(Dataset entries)
···

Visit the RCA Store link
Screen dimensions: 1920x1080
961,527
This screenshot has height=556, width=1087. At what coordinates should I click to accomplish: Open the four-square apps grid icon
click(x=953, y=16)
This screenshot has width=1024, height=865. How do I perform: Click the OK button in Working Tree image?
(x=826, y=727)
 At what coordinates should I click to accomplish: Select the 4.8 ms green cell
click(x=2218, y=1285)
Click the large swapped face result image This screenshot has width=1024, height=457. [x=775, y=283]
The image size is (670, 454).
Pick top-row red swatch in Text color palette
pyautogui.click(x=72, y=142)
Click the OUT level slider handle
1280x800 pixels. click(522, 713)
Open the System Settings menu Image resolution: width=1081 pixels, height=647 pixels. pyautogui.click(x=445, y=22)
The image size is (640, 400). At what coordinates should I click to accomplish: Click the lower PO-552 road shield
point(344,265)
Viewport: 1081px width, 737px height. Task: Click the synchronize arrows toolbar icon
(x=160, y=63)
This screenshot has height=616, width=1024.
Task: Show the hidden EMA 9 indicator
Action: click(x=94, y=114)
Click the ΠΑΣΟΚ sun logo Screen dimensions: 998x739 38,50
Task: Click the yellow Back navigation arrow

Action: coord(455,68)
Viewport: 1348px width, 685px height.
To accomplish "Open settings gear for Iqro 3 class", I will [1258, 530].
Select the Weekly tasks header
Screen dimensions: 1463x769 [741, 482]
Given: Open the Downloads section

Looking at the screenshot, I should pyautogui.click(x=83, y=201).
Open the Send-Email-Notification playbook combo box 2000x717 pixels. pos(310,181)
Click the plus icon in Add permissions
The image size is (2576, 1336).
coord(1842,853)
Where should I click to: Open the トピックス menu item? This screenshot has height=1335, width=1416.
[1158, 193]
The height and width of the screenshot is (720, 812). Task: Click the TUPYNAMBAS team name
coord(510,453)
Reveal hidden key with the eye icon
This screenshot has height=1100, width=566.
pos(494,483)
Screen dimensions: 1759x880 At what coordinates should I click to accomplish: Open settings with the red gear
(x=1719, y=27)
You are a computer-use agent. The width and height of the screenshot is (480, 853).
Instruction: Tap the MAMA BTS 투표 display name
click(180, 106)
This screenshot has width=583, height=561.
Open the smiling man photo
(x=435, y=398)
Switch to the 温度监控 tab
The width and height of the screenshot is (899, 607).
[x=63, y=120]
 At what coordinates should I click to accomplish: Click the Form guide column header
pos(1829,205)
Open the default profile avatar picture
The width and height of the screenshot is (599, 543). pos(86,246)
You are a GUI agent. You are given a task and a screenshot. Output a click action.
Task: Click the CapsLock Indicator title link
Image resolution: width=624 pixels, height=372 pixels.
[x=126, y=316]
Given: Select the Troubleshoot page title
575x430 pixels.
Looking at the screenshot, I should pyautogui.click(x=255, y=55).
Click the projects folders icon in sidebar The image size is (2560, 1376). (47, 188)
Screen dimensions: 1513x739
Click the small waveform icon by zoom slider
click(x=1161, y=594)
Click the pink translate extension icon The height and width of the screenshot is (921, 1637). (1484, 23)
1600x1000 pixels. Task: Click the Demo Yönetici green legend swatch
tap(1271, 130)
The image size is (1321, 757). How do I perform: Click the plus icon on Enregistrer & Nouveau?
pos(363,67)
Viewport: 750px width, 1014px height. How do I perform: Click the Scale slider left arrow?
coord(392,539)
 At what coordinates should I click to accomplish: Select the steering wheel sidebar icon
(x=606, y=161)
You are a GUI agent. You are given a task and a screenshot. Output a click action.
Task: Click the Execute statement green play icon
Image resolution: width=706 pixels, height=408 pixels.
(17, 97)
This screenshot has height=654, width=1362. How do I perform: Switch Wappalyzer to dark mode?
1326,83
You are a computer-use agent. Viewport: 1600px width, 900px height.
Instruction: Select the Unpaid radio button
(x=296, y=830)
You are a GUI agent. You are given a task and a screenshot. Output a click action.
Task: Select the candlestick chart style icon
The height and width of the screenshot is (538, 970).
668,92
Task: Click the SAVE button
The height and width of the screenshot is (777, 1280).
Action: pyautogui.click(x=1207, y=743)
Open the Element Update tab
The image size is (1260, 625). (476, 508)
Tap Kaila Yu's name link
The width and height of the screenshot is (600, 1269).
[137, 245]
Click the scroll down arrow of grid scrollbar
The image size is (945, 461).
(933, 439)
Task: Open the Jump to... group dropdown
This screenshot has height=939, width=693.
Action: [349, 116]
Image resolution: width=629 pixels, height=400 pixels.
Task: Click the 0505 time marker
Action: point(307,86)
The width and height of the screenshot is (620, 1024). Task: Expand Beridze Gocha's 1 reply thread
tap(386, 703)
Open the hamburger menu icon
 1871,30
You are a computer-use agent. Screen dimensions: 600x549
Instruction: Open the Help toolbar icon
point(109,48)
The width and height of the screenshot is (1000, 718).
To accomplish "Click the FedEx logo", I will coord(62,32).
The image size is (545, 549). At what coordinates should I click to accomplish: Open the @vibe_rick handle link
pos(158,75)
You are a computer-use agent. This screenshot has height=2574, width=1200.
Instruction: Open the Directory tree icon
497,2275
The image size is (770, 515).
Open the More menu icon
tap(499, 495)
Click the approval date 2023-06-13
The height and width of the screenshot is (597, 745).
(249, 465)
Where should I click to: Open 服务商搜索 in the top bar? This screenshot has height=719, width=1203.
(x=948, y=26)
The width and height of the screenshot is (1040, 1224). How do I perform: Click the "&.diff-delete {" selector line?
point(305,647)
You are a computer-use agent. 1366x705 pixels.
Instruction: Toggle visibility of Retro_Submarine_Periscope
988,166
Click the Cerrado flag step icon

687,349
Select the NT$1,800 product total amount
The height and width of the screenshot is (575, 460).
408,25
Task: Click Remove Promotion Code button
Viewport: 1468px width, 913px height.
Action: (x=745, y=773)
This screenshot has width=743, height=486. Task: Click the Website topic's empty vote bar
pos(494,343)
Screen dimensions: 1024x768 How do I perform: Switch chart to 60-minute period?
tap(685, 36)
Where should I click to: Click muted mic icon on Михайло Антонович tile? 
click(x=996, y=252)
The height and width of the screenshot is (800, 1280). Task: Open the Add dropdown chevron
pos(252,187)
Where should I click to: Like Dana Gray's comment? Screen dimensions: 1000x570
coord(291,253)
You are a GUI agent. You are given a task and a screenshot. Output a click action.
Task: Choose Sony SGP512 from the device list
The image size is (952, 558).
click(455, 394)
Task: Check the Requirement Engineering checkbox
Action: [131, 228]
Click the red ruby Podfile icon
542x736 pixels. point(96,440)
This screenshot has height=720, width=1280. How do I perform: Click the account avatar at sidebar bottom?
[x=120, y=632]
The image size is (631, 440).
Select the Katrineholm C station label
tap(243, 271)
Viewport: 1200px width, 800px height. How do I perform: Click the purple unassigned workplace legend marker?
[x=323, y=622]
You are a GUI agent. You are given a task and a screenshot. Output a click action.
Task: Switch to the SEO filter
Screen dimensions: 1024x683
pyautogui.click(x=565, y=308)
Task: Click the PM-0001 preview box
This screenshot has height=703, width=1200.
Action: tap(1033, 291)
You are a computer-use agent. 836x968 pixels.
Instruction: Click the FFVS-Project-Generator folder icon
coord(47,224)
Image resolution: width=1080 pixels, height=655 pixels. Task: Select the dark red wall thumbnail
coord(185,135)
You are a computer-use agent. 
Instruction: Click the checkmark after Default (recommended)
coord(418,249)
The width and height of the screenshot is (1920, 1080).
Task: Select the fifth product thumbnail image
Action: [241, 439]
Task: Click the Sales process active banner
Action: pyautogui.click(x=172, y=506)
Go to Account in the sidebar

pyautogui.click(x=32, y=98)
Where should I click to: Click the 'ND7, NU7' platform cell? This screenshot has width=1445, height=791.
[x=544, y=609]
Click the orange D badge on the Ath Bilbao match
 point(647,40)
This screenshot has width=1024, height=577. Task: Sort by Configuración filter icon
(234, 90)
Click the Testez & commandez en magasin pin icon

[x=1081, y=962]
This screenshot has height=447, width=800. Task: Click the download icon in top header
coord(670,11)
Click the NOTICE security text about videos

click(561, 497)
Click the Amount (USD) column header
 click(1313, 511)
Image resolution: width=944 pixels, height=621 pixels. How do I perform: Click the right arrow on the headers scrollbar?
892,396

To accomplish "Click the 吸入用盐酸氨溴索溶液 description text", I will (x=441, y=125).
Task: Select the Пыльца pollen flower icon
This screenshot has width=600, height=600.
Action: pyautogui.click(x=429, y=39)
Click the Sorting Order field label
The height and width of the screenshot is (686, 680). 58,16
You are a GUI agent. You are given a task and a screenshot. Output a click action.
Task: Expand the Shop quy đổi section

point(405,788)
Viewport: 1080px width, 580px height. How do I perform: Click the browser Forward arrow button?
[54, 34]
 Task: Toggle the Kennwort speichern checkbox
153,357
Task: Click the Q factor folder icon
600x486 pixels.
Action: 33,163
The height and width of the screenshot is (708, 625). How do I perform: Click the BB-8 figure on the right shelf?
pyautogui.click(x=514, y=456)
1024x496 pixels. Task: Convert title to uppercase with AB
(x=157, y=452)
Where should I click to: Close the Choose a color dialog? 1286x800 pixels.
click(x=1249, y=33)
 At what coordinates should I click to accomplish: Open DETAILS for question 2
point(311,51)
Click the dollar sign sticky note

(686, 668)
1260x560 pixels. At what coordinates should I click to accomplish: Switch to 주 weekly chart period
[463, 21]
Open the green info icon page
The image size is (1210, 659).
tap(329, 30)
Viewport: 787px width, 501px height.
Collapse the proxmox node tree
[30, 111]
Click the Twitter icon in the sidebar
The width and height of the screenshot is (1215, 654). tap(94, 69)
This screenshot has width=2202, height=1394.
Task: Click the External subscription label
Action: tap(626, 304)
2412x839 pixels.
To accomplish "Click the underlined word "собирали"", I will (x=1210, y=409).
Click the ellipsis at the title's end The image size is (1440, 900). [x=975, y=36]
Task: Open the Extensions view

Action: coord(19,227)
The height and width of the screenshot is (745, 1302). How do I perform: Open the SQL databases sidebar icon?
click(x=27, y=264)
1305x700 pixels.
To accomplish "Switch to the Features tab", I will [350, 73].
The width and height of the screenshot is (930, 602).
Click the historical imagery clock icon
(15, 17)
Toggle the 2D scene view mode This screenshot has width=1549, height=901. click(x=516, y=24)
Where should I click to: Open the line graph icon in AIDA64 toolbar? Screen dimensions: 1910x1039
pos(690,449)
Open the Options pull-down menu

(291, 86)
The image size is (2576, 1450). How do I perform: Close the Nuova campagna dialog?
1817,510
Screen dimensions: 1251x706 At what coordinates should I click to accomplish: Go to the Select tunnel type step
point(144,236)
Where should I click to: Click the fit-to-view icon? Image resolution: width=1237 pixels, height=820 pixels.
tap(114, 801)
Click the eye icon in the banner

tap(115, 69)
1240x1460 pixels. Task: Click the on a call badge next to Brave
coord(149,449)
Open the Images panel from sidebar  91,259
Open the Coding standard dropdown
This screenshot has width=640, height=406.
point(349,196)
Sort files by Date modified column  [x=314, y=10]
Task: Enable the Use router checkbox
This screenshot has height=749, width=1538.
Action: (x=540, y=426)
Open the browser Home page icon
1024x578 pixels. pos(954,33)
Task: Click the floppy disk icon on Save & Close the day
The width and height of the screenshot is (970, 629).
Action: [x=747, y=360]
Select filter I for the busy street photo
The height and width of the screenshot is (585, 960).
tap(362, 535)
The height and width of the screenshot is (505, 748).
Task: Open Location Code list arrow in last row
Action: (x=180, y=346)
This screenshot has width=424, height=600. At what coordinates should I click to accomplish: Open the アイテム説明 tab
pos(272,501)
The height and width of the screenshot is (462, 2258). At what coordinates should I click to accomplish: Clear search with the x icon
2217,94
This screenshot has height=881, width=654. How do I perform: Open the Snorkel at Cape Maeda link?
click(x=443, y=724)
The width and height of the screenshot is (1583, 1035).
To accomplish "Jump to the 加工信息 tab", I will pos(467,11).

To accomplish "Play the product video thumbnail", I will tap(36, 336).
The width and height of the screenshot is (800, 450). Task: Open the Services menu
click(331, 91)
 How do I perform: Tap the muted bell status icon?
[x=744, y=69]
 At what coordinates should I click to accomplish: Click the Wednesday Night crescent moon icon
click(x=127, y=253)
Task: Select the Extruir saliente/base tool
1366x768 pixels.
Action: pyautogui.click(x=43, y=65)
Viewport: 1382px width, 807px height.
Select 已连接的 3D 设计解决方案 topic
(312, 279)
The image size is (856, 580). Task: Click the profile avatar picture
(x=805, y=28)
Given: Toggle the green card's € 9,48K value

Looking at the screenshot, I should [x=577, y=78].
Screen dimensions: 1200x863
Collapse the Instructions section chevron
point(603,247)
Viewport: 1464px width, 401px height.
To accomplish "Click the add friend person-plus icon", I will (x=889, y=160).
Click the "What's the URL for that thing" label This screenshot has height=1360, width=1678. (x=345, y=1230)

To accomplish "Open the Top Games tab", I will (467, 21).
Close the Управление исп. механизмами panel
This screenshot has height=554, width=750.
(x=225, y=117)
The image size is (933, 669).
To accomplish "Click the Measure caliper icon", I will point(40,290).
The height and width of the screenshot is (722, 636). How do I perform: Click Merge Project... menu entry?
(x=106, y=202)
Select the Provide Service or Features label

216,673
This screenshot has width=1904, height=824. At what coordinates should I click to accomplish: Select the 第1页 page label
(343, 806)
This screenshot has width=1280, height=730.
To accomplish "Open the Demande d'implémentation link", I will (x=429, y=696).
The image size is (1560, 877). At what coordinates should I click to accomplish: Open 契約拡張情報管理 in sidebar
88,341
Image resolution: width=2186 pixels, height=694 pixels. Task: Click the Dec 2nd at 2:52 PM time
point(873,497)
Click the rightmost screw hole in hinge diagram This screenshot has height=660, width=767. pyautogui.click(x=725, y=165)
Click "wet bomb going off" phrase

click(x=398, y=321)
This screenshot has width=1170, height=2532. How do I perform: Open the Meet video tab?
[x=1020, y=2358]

···

## INSTRUCTIONS FOR THE TASK
Copy all the lines from the data above that hold the word "Jump".

## RESPONSE
Task: Open the Jump to... group dropdown
To accomplish "Jump to the 加工信息 tab", I will pos(467,11).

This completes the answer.